Saved entries

++++++

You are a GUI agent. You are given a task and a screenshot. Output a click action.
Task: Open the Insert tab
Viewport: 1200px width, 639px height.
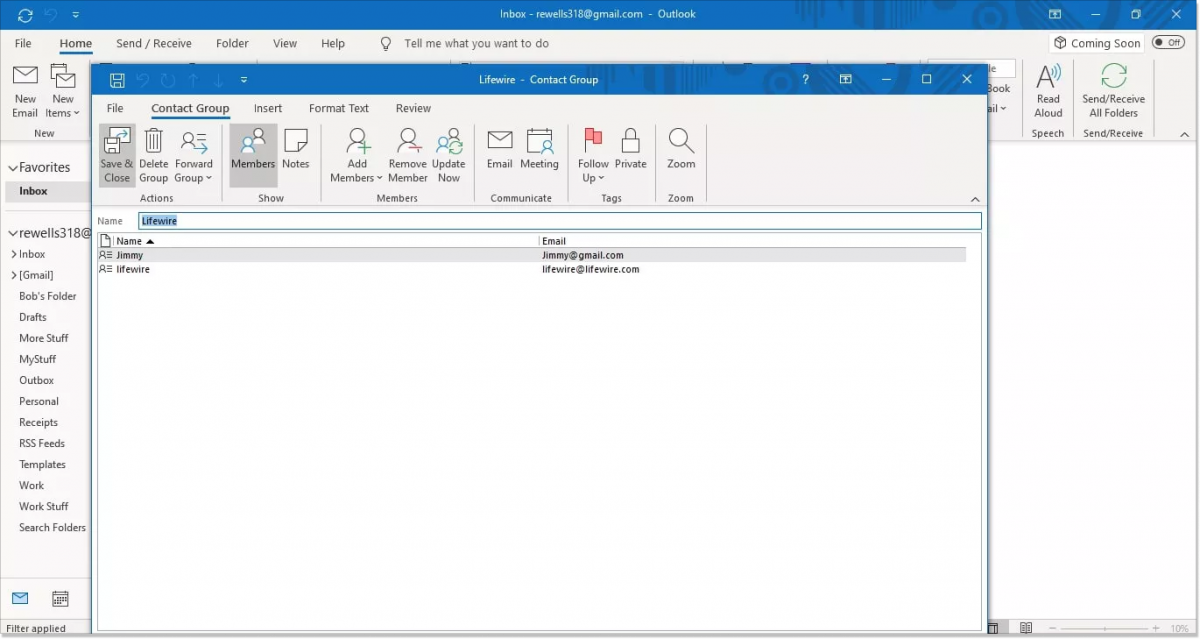coord(268,108)

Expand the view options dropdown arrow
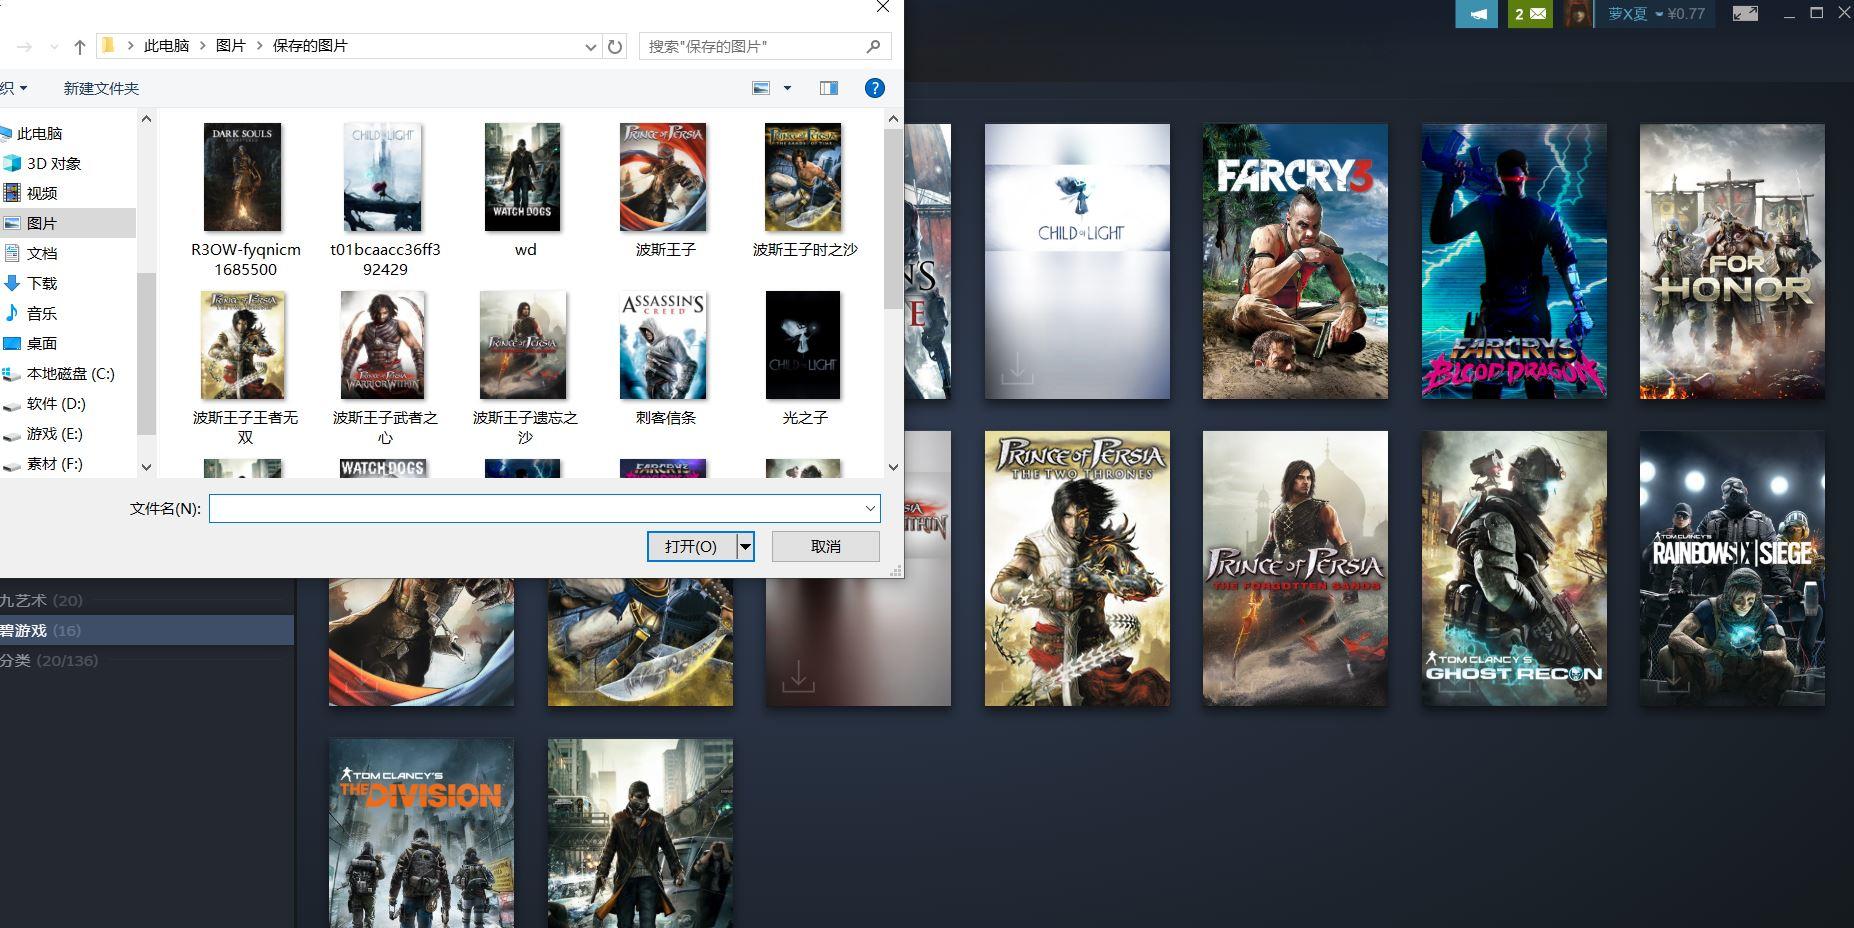point(787,88)
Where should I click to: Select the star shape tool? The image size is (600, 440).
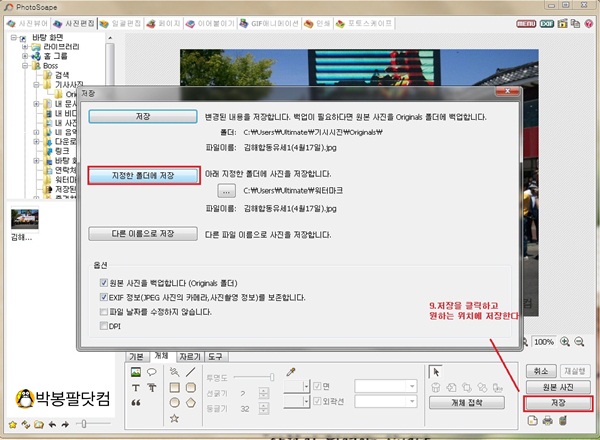click(x=173, y=419)
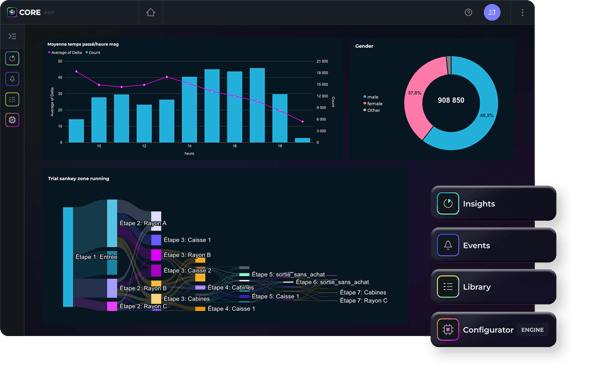Select the Library card button
The height and width of the screenshot is (371, 600).
point(493,287)
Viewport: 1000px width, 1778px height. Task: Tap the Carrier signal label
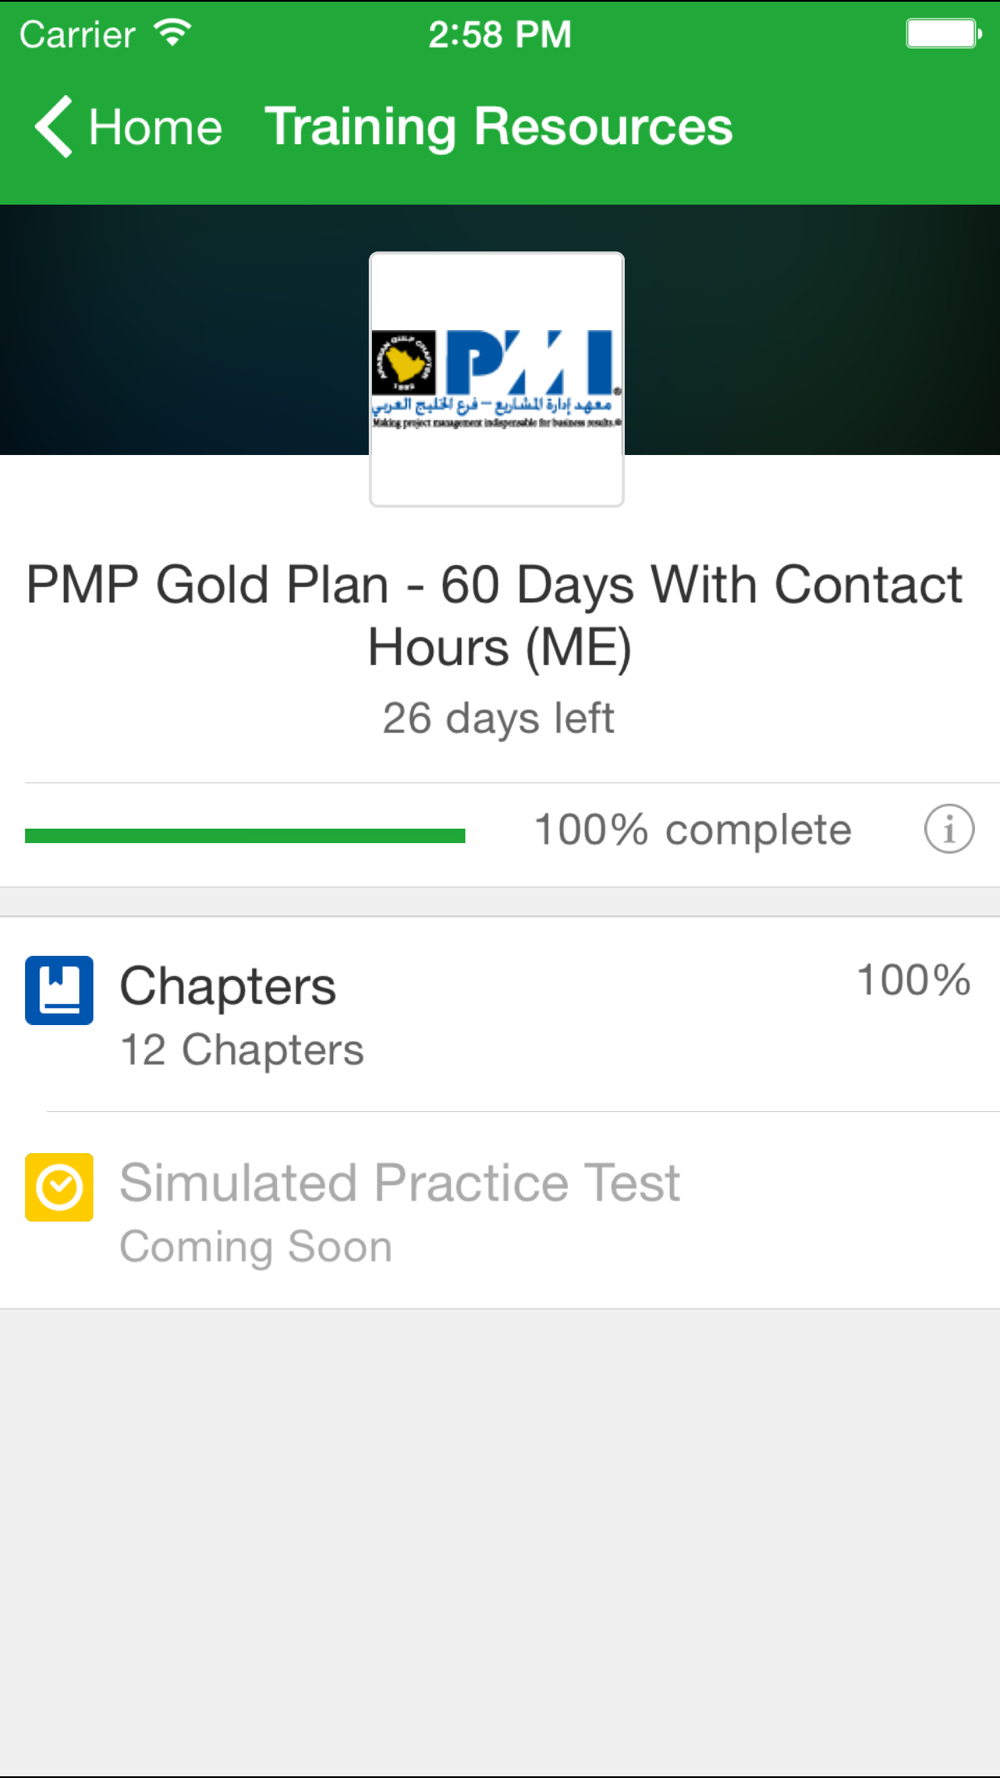tap(77, 35)
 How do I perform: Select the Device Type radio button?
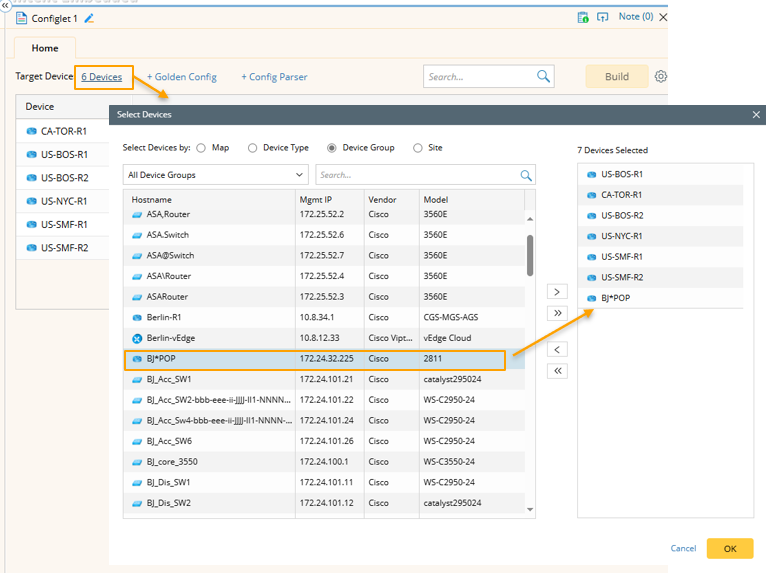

++++++

Task description =
Retype exactly the lines from the line containing "Where should I" through the end of the entries above, including both ends, and leave every picture out.

Result for this task =
Where should I click to: Select the star shape tool? The image size is (600, 440).
click(x=173, y=419)
Select the Library card button
The height and width of the screenshot is (371, 600).
point(493,287)
Viewport: 1000px width, 1778px height. Task: Tap the Carrier signal label
tap(77, 35)
 How do I perform: Select the Device Type radio button?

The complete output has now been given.